Trying to rebuild her confidence, the same woman was running the raft when they got to Hance, a few miles downstream. This was one of the big three rapids, and Scooter was interested in seeing how this big mother would get through it. They pulled in to scout it, always a good idea, and then settled down to run it. The raft was so big that it tended to burrow through some waves, but there just weren't very many waves that threatened them on hydraulics alone. Halfway down the complex, roaring rapid the raft got away from the woman -- Scooter had no idea why, it was just that the raft took it in its head that it didn't want to go straight. They spun most of the way around, bounced the stern off a side wall, spun around the other way, went over a small drop sideways, bounced the stern off the other side wall, spun completely around the other way before she could get it under control and send it down what little remained of the rapids nose first.
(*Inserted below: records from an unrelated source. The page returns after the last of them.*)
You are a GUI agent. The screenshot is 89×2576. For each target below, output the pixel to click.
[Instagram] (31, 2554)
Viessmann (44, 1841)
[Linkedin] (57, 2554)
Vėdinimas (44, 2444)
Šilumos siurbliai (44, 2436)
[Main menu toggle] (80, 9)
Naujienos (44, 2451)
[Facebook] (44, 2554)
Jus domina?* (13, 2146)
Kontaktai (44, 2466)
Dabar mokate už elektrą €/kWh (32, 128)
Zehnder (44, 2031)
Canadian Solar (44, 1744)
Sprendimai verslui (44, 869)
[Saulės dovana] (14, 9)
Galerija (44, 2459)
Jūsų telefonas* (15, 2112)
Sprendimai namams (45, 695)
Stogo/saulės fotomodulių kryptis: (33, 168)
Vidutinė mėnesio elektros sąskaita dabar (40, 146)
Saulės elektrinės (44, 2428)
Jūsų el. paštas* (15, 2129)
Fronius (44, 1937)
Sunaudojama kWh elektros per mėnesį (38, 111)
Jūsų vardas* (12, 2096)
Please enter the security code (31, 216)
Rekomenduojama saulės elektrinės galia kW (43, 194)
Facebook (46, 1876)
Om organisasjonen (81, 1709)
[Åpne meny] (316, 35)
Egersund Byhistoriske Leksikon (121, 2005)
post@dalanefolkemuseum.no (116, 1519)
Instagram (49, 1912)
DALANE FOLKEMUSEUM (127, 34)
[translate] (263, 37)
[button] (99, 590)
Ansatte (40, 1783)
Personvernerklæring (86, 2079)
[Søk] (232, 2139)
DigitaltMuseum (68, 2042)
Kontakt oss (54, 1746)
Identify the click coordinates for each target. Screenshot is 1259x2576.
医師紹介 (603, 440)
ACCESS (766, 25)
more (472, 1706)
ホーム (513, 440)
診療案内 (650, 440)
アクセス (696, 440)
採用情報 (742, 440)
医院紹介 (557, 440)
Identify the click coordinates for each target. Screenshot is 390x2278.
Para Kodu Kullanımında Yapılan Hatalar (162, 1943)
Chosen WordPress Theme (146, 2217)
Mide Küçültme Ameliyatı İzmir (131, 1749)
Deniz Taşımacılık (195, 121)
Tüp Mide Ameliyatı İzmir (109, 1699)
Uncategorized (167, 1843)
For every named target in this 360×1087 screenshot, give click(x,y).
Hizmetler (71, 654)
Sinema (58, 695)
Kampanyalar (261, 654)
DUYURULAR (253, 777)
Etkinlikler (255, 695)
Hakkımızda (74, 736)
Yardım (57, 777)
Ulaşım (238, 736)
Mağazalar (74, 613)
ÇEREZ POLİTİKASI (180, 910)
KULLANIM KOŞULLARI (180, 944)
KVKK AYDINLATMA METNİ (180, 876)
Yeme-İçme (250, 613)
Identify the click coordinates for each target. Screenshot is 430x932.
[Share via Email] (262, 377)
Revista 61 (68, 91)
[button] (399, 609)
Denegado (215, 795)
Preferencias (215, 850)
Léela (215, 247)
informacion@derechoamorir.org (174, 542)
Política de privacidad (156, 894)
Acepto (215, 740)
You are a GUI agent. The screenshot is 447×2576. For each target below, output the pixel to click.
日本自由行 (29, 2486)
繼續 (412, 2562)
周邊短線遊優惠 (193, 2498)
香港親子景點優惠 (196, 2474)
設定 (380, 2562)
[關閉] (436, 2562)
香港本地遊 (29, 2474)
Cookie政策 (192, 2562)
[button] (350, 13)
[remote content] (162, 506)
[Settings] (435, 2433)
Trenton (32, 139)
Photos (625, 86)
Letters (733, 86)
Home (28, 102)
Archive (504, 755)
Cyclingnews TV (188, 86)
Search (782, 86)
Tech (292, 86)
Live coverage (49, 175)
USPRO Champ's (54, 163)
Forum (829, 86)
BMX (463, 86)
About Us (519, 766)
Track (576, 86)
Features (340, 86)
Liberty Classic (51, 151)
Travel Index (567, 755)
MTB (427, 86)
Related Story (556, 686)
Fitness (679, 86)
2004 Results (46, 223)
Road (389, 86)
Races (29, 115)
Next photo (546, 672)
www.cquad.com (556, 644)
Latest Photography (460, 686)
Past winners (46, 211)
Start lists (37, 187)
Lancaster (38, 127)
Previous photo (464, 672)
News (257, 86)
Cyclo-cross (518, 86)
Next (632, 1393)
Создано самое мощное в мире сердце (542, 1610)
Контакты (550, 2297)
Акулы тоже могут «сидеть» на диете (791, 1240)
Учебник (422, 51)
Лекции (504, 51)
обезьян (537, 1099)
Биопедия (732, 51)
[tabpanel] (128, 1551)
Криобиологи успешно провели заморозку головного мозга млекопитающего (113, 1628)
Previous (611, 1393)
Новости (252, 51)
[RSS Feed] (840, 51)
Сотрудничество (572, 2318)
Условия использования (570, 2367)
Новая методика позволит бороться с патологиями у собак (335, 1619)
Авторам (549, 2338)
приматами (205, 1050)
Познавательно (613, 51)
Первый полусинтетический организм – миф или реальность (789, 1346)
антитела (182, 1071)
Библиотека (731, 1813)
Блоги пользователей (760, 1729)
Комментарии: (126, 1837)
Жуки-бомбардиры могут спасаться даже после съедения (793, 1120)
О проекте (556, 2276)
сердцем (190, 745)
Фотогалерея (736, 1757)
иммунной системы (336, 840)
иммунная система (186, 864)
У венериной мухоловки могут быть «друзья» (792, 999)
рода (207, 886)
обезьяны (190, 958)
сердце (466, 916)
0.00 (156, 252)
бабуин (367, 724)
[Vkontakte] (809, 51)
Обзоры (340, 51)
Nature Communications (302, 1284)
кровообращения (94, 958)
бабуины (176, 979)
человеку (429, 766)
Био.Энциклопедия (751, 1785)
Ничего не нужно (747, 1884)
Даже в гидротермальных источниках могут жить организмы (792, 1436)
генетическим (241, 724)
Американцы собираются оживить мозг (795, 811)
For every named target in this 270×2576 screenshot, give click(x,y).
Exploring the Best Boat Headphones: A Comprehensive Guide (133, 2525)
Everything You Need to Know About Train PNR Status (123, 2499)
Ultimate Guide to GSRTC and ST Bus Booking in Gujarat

The whole raft got washed out pretty good; Scooter, Crystal and Karin were grateful that the combination of Upper Granite Gorge, the fact that the ride on a motor rig was wetter than they'd imagined considering the size of the thing, and a cold, overcast, windy day had caused them all to wear wet suits, because they indeed got wet.
There were a few wild things done that would never be allowed on a regular trip. When they got down to Crystal the next day, the same woman was again at the throttle, and Crystal Rapids was one place that Scooter didn't really think she wanted to run backwards, even in a motor rig. She was giving some thought to walking the rapids when Crystal whispered, "There's some people who want to try to swim this thing. Want to try it?"
"Shit," Scooter snorted. "If I ride down on this thing with that gal running it, the odds are about even that I'm going to be swimming, anyway." She sighed, thought for a second, and then said, "Oh, hell, I might as well. At least I'll know it can be done, maybe I won't be quite as scared of it."
The trip leader, a guy from the Park Service, soon found out about it. "I can't tell you not to," he told them. "But I recommend against it. But if you're going to try it anyway, take a second life jacket and strap it on over the first. You'll appreciate the extra flotation."
There were some spare life jackets on board, and all got snapped up quickly. When the woman backed the raft away from the beach at the head of the drop, there were only a handful of people on board -- if they made it, not a sure thing considering some of the other luck she'd had -- she'd be below to pick up the swimmers.
They gathered on the familiar rubble pile to watch the run. Sure enough, she lost it in the middle of the rapids, spun around, bounced off a wall, and finished up the run backwards under better control than if she'd been going forward. "I'm not sure that was a lot better than this," Scooter heard Karin say.
Crystal was a powerful swimmer; as far as anyone knew she still held the mile swim freestyle record at Northern Michigan University. Scooter wasn't anywhere near as powerful, but she was a good swimmer and comfortable in the water. Karin, however just wasn't a strong swimmer. "Are you sure you want to try this?" Scooter asked. "You could still walk it."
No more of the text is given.